Data regarding the epidemiology of Clostridium difficile infection (CDI) in South East Asian countries is limited, as is information on possible animal reservoirs of C. difficile in the region. This study aimed to investigate the prevalence of C. difficile in piglets and the piggery environment in Thailand and Malaysia, and determine the molecular epidemiology of C. difficile isolated.
Piglet rectal swabs (n=224) and piggery environmental specimens (n=23) were collected between 2015 and 2016 from 11 farms located in Thailand and Malaysia. All specimens were tested for the presence of C. difficile with toxigenic culture. PCR assays were performed on isolates to determine the ribotype (RT), and the presence of toxins A, B and binary toxin genes. Whole genome sequencing was used to determine the evolutionary relatedness of isolates of RT QX083 (the most prevalent RT identified) common to pigs and humans from Thailand and Indonesia.
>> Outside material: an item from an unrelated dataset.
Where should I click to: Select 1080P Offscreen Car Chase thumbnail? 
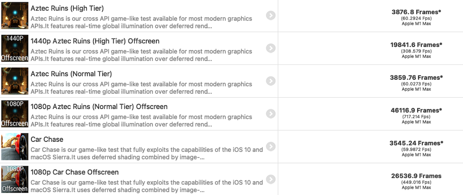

C. difficile was recovered from 35% (58/165) and 92% (54/59) of the piglets, and 89% (8/9) and 93% (13/14) of the environmental specimens from Thailand and Malaysia, respectively. PCR assays performed on all strains from Thailand, and 30 strains from Malaysia (23 piglet and 7 environmental isolates) revealed all strains to be non-toxigenic. The most common strain belonged to a novel RT QX083, which accounted for 88% (51/58) of the piglet and 78% (7/9) of the environmental isolates from Thailand, and all of the isolates from Malaysia. Core-genome single nucleotide variant (SNV) analysis showed that piglet RT QX083 isolates from Thailand and Malaysia differed by only 18 SNVs. Moreover, these strains were, on average, 30 SNVs different from the human strains from Thailand and Indonesia, indicating that piglet and human C. difficile RT QX083 likely shared a common ancestor in the last two decades.